Systematic Review of Longitudinal Evidence and Methodologies for Research on Neighborhood Characteristics and Brain Health

Public Health Rev. 2024 Mar 26:45:1606677. doi: 10.3389/phrs.2024.1606677. eCollection 2024.

Abstract

Objective: Synthesize longitudinal research evaluating neighborhood environments and cognition to identify methodological approaches, findings, and gaps. Methods: Included studies evaluated associations between neighborhood and cognition longitudinally among adults >45 years (or mean age of 65 years) living in developed nations. We extracted data on sample characteristics, exposures, outcomes, methods, overall findings, and assessment of disparities. Results: Forty studies met our inclusion criteria. Most (65%) measured exposure only once and a majority focused on green space and/or blue space (water), neighborhood socioeconomic status, and recreation/physical activity facilities. Similarly, over half studied incident impairment, cognitive function or decline (70%), with one examining MRI (2.5%) or Alzheimer's disease (7.5%). While most studies used repeated measures analysis to evaluate changes in the brain health outcome (51%), many studies did not account for any type of correlation within neighborhoods (35%). Less than half evaluated effect modification by race/ethnicity, socioeconomic status, and/or sex/gender. Evidence was mixed and dependent on exposure or outcome assessed. Conclusion: Although longitudinal research evaluating neighborhood and cognitive decline has expanded, gaps remain in types of exposures, outcomes, analytic approaches, and sample diversity.

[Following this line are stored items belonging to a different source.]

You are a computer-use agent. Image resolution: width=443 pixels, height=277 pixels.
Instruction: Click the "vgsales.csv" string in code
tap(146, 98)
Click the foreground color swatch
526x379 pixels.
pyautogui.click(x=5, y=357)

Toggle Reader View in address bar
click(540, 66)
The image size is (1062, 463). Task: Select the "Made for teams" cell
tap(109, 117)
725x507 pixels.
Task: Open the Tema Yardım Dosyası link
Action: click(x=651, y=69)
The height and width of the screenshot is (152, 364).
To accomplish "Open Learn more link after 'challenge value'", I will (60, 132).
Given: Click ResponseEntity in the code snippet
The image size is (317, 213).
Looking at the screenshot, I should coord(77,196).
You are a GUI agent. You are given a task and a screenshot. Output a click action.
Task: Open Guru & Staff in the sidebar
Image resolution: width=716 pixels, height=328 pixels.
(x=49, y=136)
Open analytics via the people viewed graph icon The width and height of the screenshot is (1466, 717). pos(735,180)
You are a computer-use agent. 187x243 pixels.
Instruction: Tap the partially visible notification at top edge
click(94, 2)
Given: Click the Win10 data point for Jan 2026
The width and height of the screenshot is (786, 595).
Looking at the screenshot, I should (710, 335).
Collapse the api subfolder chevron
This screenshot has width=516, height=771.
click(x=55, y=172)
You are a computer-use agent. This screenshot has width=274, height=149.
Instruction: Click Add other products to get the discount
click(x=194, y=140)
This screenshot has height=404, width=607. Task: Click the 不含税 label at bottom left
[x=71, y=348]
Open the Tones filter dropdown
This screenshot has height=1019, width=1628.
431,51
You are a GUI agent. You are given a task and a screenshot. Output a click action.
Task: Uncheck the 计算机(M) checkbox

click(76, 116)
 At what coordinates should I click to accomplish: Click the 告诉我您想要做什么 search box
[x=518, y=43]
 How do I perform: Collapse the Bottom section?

Keywords: Alzheimer’s disease; adults; aging; cognition; longitudinal study; neighborhoods.

Publication types

  • Review

Grants and funding

The authors declare that members of the research team are supported by funding from the National Institute on Aging (R01AG072634) and the Urban Health Collaborative at Drexel University. LB is supported by NIH/NIA K01AG063895, NIH/NIA R21AG075291, and the Alzheimer’s Association (AARG-21-850963). TH and KH are supported by NIH/NIA R01AG058969.